*INSTRUÇÕES DA TAREFA*
- 1) No excerto do blogue Lusitano, reescreva de forma mais breve o parágrafo que começa por «O Bernardo deixou de contribuir». Mantenha os factos principais.
- 2) Prossiga o excerto do blogue Lusitano a partir da última frase apresentada.

*EXCERTO DO DOCUMENTO*
────────────────────────────────────────

A dada altura, em Citizen Kane, um músico canta: «It can't be love, for there is no true love».

[João Silva]

Notas

Uma grande nota de agradecimento ao Bernardo Sousa de Macedo, que agora sai, pelos tempos de escrita no Lusitano. Na minha humilde opinião, a sua colaboração trouxe moderação e qualidade a um espaço naturalmente desorganizado. Juntamente com o Tiago Baltazar e com o Gonçalo Simões, fica na memória colectiva do blogue.

[João Silva]

O estado das coisas


Kevin Little - uma forma de vida (depois disto só falta pôr um poema de Florbela Espanca)

[Paulo Ferreira]

quarta-feira, janeiro 04, 2006

Ritual

Um ritual iniciático de integração na sociedade: o sexo com uma prostituta aos treze anos.

[Paulo Ferreira]

Divisão

Se um coração partido ao meio representar duas metades de um círculo, uma traição amorosa representará a separação de um rectângulo em dois triângulos uniformes. Imagine-se uma cama de casal constituída por dois triângulos, que, se estivessem juntos, formariam um rectângulo, ou, em casos de maior pobreza, um quadrado. Absurda, a separação. Regressemos ao amor.

[Paulo Ferreira]

terça-feira, janeiro 03, 2006

Despedida

O Bernardo deixou de contribuir para o crescimento «intelectual» deste pequeno espaço. É pena que isso tenha acontecido, no entanto, e como o próprio Bernardo me dizia há uns dias, a vida continua. Resta-me desejar toda a sorte do mundo ao ex-lusitano. Já agora, para os mais distraídos, o Bernardo continua no seu blogue de sempre: o Notas Várias.

────────────────────────────────────────

*DADOS FORNECIDOS*
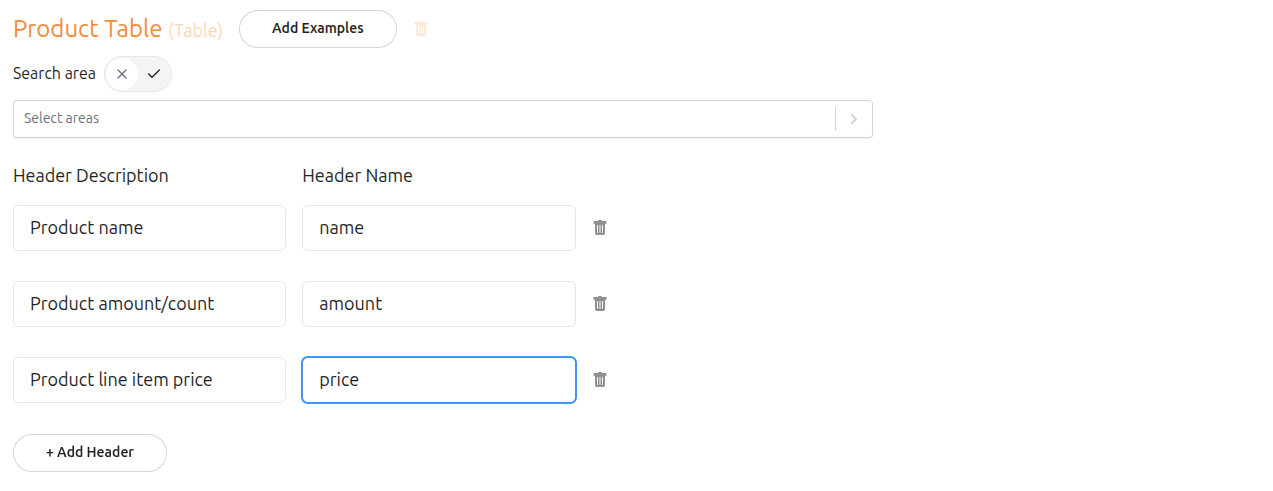Click the 'amount' header name field
1273x491 pixels.
point(438,304)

────────────────────────────────────────

*RESULTADOS ESPERADOS*
- 1) O Bernardo deixou de escrever neste blogue, o que é pena. No entanto, como ele próprio disse, a vida continua. Deseja-se-lhe toda a sorte do mundo e lembra-se que continua a escrever no seu blogue de sempre, o Notas Várias.

- 2)
[Paulo Ferreira]

segunda-feira, janeiro 02, 2006

Planos para 2006 (tempo longo)

Ser um homenzinho. Entrar no século. Mexer-me mais. Deixar de ler livros.

[João Silva]

Planos para 2006 (tempo curto)

Começar já a pensar no que escrever no balanço final de 2006.

[João Silva]

O estado das coisas


Preocupado.

[Paulo Ferreira]

Perspectivas para 2006

Que não me falte a vista nem o dinheiro para comprar livros. E que Portugal mude de nome, para ver se a coisa corre melhor.

[Paulo Ferreira]

Boca

Ethicus, político de sucesso, dizia-se frontal. «Não tenho papas na língua», gritava ele para os repórteres. Ethicus tinha, pois, na frontalidade a sua mais inefável qualidade política e humana. Talvez por isso, quando Ethicus chegou ao mercado para a sua campanha, a primeira coisa que o senhor do talho atacou com uma febra na mão foi a sua boca, mesmo antes de proferir qualquer palavra.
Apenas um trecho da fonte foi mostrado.